Condition of an internal combustion engine

Valve float is an adverse condition which can occur at high engine speeds when the poppet valves in an internal combustion engine valvetrain do not properly follow the closure phase of the cam lobe profile. This reduces engine efficiency and performance. There is also a significant risk of severe engine damage that can include valve spring failure, pistons contacting the valves, or catastrophic lifter and cam lobe failure, especially with roller lifters.

== Similar conditions ==
'Valve lift' or "loft" is intentional, using controlled valve float to increase lift and duration of the valve open cycle. In some motorsports there are rules that limit camshaft lift, preventing this type of exploitation. Properly optimizing the valve duration avoids undue stresses to the camshaft lobes and tappets.
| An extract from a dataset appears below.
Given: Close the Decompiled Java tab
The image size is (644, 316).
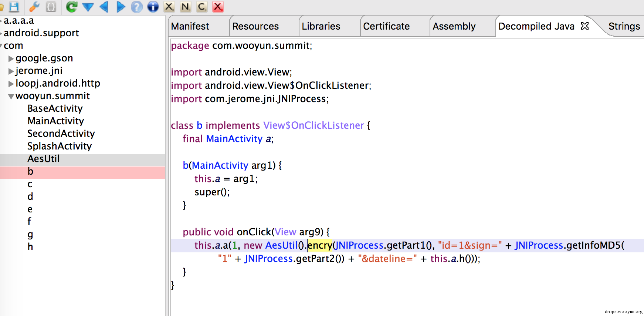Looking at the screenshot, I should coord(585,26).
'Valve bounce' is a related condition where the valve does not stay seated because of the combined effects of the valve's inertia and resonance of metallic valve springs that reduce the closing force and allow the valve to re-open partially.

== Remedies ==

Stiffer valve springs can help prevent valve float and valve bounce but at the expense of increased friction losses, higher stresses, and more rapid wear in the valvetrain. Various techniques have been used to offset the effect of stiffer springs, such as dual-spring and progressive-sprung valves, roller-tipped tappets, and pneumatic valve springs.

Valve float can also be prevented by using lighter valvetrain components. Titanium valves, retainers, and pushrods are commonly used for this purpose. Undercut valves can both increase flow and decrease weight. Also, by using more than the traditional two valves per cylinder, smaller and lighter valves can be used. By reducing valvetrain mass, valves can close more rapidly with a given spring stiffness.

Pneumatic valve springs have been used in Formula One racing. Since the 1960s, Italian motorcycle manufacturer Ducati has used a desmodromic valvetrain to counter this problem and allow for higher engine speeds by using positive closing as well as opening of the valves, without springs. The system consists of a mechanical lifter mechanism that uses a second rocker arm to push the valve closed.